Blogger Widgets

Saturday, February 8, 2014

Cuma Mimpi # 1

Hingar bingar akademisi di siang itu  merangsang gairahku untuk berjalan-jalan di keramaian. Kupalingkan titik pandang sesekali lalu kutangkap beragam raut wajah yang beku, “ suasana hari ini seperti bertamasya ke pekuburan “ gumamku. Biasanya mereka seperti pelangi yang selalu berwarna dibalik mendungnya awan dan lirih sinar sang surya. 
Kedua kaki masih saja berlomba hingga akhirnya kukendalikan menuju ke sekelompok orang yang selalu kuberi predikat “ teman ”. Dengan langkah kecil dan rapat  aku mendekat lalu mengambil tempat yang memang sudah kupesan sejak kami berhasil sepakat atas “ persahabatan “. Selalu saja ada syair pembuka untukku, seolah mengantarkan aku ke pembahasan mereka. Ribuan kalimat diolah dan diisi dengan pembahasan tentang suatu pesta, kemegahan, dan kepuasan. Seperti medan magnet,ada positif ada pula negative, ada yang berbicara ke utara,timur,selatan, dan barat. Dengan raga yang berbeda dan jiwa masing – masing membuat percakapan begitu berwarna hingga kulupakan raut – raut wajah orang mati tadi.
Tenggelam dengan berbagai topik yang tak tentu arah dan apa nilainya itu sudah menjadi alarm bagi mereka untuk bergegas menuju ruang hidupnya masing masing. Saling melempar senyum dan tawa mereka hilang ke dimensi mereka sendiri, pulang kerumah,pulang ke penampungan anak titipan daerah yang berbayar, “ Ha . ha . ha hidup anak kost “.
Aku tertinggal ditemani hening tanpa rasa, aku juga harus kembali ke dimensi ku sendiri yang tentu pola rajutnya berbeda.

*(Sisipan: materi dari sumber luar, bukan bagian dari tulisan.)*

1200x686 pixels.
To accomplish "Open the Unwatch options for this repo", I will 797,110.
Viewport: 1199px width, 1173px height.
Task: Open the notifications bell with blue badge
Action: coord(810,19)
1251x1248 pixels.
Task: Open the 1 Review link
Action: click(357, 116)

Langkahku terburu –buru dan diburu rasa ingin membuang air hasil seni organ – organ ragawiku, “ kenapa harus dikeluarkan ? Katanya seni, harusnya disimpan saja,walaupun pada akhirnya berurusan dengan resep-resep dokter . . . “ Yah memang harus dibuang disitulah seninya. Kutuntaskan urusan di tempat yang berlabel “ semak dan dinding “ , aku dikejutkan oleh suara parau lelaki yang asing. “ Hei mau kah kau ikut denganku ke suatu tempat yang tidak kau ketahui  ? “ katanya.
Sembari memarkir kembali alat seni ku, kesempatkan menoleh memastikan apakah wajahnya pernah tergambar di memori otakku.
Ternyata memang “ asing “. Spontan saja gelengan kepala kuberi dengan ikhlas atas ajakannya. Tidak biasanya aku menolak apapun dari siapapun.
Dibalasnya gelenganku dengan menggorok lehernya sendiri seolah mengisyaratkan kekecewaan. Kakiku terpaku menyatu dengan tanah, tubuhku membatu akibat peraduan takut, kaget, heran, dan bingung. Kebekuan saat itu terpecah seketika, diiringi langkah kaki yang cepat dan nyaring.
Seorang perempuan ternyata, sifat manusiaku mulai bertingkah, yah dia cantik dengan rambut yang terurai sampai dileher. Pakaian serba hitam membalut tubuhnya, matanya sayu tapi terasa sakit jika kupandangi. “ siapa ? “ tanyaku spontan.
“ Mau kah ikut denganku ? jawabnya, jawaban yang membuat pilihan ganda di mulutku, “ kemana ? “, “ tidak “ atau “ iya “.
Aneh,ragaku mengendalikan apa yang biasanya jiwaku ingin lakukan, aku berlalu dengan kata “ tidak “ yang bergema di telingaku sendiri.
Perilaku yang sama ditunjukkannya di depanku, menggorok leher kemudian mereka pergi berlalu. Sejenak aku terhenti dan melihat kemana mereka akan menghilang, diikuti darah dari leher mereka, gelapnya ruang yang tidak sempat kumasuki tadi menelan mereka dengan tegas !
Mereka menghilang di WC yang tidak layak mendapatkan apresiasi dari  kelompok manapun.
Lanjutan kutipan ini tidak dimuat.